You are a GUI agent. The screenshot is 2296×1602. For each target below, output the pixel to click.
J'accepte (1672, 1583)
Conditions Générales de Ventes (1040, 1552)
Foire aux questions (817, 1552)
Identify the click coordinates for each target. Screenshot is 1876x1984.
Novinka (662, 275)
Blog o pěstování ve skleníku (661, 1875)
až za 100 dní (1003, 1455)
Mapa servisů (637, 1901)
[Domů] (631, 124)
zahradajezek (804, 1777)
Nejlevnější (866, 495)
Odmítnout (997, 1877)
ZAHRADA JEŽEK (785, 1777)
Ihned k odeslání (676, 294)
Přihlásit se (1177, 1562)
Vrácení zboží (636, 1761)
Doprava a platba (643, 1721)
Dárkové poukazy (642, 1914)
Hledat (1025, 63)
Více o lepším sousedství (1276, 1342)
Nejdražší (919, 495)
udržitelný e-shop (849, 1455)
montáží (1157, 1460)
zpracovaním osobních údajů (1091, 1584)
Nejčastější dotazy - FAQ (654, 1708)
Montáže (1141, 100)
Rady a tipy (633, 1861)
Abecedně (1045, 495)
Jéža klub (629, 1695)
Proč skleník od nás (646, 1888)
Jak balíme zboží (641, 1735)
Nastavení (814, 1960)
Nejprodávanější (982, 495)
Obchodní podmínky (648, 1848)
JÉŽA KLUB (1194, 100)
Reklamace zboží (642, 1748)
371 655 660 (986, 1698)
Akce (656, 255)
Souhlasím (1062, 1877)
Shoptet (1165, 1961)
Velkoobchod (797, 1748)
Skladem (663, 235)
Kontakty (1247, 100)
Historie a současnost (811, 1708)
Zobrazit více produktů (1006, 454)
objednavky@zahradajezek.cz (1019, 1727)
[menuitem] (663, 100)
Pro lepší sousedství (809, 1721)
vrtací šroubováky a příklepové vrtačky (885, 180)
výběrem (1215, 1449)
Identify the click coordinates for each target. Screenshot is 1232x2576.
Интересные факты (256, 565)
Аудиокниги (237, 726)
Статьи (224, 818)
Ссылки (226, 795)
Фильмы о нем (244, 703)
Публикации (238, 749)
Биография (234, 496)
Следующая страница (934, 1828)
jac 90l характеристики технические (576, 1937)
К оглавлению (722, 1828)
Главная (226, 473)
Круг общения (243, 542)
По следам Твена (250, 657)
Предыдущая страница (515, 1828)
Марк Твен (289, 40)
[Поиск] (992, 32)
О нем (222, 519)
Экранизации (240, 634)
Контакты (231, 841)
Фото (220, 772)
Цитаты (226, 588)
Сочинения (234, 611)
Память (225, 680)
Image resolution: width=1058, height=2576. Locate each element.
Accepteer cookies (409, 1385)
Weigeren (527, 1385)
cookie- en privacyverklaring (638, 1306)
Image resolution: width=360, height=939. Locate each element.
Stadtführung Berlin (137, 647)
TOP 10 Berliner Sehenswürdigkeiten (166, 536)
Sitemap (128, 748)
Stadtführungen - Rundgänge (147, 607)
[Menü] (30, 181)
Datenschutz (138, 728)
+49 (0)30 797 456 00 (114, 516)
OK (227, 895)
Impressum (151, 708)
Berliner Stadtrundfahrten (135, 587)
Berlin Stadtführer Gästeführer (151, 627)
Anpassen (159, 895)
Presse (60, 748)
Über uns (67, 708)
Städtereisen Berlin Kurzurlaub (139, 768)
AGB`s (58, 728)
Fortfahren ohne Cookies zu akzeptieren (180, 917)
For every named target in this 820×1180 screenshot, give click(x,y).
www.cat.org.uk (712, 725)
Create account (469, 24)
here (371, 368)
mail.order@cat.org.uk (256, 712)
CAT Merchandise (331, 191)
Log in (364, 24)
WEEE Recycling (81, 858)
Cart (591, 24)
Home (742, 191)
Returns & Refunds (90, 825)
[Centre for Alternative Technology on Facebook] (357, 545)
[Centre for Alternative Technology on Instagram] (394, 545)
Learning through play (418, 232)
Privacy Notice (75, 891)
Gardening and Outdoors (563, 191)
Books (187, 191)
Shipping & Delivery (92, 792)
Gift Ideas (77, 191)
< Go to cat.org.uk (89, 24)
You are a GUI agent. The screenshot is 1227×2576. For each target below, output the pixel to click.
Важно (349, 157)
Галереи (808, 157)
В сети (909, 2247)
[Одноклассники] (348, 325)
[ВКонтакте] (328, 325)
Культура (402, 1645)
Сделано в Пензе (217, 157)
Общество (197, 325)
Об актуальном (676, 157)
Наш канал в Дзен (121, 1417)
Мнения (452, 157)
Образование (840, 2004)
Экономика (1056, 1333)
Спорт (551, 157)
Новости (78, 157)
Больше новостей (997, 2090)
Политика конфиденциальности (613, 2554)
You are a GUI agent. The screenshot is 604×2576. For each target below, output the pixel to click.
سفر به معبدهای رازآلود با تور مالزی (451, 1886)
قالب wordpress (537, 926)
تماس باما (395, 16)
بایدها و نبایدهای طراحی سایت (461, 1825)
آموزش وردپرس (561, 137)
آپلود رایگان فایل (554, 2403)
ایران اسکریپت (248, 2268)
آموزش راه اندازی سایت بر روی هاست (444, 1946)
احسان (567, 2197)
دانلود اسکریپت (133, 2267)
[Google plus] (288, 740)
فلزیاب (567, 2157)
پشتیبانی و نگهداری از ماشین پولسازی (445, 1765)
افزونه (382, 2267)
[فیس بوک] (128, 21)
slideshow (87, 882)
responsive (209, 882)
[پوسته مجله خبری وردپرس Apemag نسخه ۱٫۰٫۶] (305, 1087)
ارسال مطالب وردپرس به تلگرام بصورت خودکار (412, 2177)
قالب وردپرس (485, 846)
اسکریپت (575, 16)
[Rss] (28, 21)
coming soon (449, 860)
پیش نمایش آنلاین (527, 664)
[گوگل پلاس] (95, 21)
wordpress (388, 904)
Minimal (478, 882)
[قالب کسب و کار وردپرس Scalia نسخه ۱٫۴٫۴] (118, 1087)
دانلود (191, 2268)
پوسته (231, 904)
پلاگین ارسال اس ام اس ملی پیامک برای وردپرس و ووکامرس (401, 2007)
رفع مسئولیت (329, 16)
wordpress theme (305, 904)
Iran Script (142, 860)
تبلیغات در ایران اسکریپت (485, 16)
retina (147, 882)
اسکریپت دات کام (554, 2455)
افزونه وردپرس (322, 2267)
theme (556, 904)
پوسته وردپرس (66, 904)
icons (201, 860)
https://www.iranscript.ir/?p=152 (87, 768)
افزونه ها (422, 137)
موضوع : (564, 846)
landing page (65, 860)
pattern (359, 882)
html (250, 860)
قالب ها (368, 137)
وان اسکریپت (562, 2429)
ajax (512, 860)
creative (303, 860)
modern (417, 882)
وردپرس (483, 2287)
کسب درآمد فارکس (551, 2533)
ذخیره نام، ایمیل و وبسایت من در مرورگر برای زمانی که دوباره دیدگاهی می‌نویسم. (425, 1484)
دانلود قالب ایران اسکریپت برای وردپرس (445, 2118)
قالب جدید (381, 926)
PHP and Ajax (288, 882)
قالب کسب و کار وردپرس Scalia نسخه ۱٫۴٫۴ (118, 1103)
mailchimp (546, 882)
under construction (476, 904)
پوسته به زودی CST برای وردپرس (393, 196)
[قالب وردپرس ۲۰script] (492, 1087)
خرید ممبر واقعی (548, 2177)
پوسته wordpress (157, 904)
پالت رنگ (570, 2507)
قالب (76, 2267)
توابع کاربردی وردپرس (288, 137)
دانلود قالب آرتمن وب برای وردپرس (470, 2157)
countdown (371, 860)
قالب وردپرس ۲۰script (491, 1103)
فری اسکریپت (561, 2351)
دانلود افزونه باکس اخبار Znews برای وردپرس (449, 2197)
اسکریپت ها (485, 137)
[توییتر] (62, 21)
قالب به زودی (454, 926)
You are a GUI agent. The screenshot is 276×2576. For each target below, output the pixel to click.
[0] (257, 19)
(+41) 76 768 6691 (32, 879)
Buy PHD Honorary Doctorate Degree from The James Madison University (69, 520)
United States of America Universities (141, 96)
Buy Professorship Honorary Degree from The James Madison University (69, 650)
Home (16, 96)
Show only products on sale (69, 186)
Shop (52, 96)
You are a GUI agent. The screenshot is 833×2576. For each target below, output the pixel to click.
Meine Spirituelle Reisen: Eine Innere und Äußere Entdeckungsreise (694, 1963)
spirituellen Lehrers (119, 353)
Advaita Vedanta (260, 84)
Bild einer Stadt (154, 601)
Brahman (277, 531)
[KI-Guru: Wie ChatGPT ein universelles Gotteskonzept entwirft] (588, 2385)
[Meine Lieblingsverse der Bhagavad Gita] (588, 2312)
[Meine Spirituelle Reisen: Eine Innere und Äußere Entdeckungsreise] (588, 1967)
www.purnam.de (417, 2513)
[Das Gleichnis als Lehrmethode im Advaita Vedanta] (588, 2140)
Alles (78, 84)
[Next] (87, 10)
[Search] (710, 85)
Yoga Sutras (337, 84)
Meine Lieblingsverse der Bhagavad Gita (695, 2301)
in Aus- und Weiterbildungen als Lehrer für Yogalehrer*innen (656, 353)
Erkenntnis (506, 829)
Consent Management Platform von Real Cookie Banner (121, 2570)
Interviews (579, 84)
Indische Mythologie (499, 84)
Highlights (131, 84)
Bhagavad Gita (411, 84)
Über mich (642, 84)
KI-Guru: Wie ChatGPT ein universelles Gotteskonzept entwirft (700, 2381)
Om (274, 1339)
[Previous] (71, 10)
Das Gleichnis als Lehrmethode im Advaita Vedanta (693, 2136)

**What is expected:** Please transcribe exactly the lines above from the line that has "[قالب وردپرس ۲۰script] (492, 1087)" up to and including the line that has "قالب به زودی (454, 926)"; no other line belongs in the answer.

**Output below:**
[قالب وردپرس ۲۰script] (492, 1087)
خرید ممبر واقعی (548, 2177)
پوسته wordpress (157, 904)
پالت رنگ (570, 2507)
قالب (76, 2267)
توابع کاربردی وردپرس (288, 137)
دانلود قالب آرتمن وب برای وردپرس (470, 2157)
countdown (371, 860)
قالب وردپرس ۲۰script (491, 1103)
فری اسکریپت (561, 2351)
دانلود افزونه باکس اخبار Znews برای وردپرس (449, 2197)
اسکریپت ها (485, 137)
[توییتر] (62, 21)
قالب به زودی (454, 926)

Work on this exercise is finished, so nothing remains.